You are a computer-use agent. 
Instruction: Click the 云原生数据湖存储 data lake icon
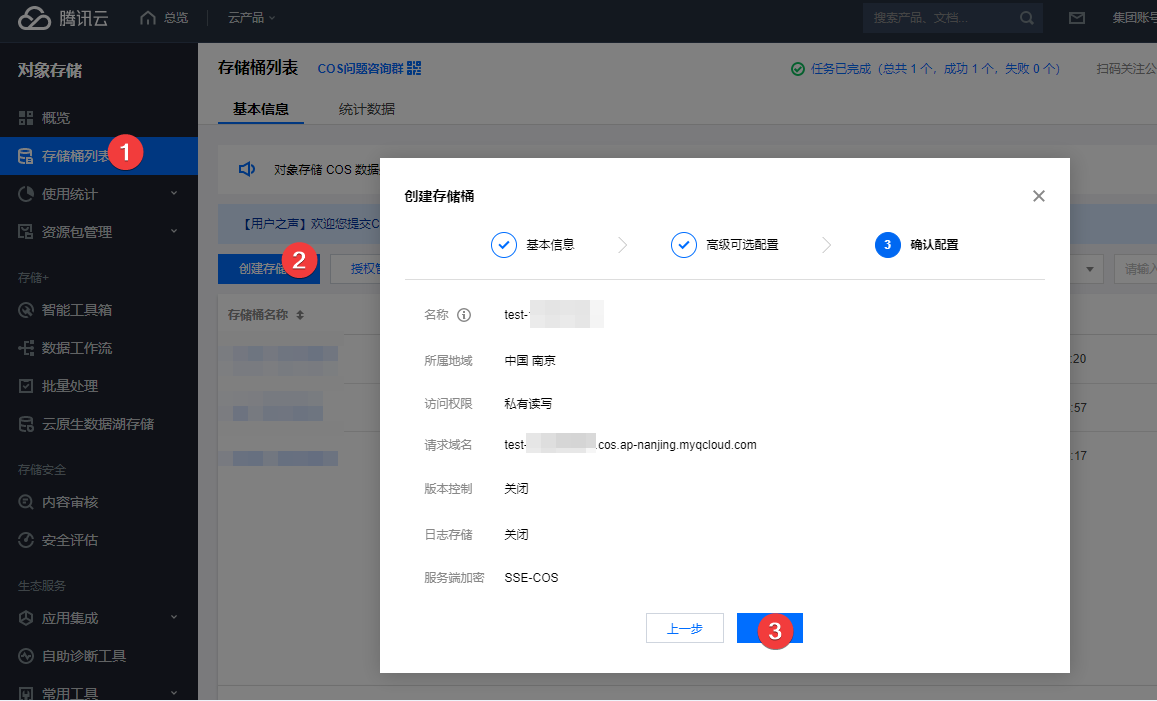[27, 423]
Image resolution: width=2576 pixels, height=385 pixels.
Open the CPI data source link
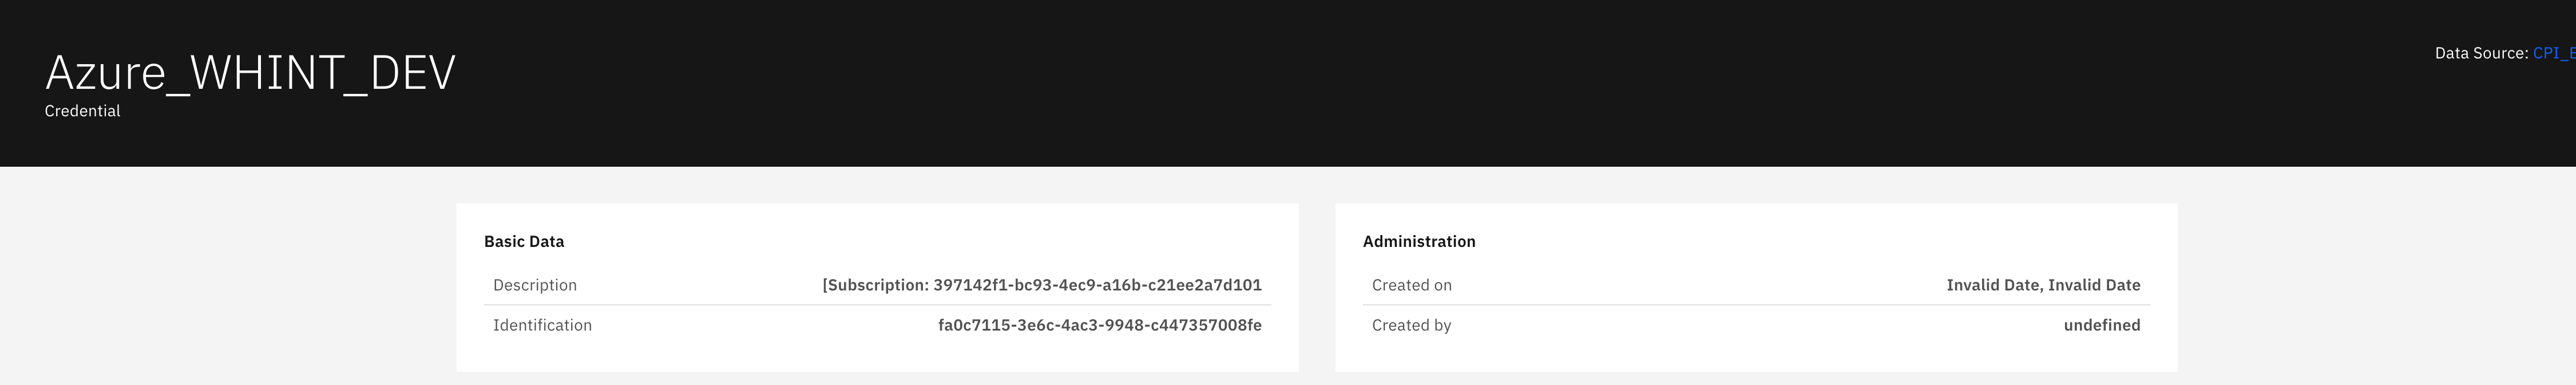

> _THE PROBLEM_
Apart from its pictures, the data is to be repeated exactly.

> _ANSWER FOR THIS EXERCISE_
You are a computer-use agent. 
Instruction: Click the 云原生数据湖存储 data lake icon
[27, 423]
Image resolution: width=2576 pixels, height=385 pixels.
Open the CPI data source link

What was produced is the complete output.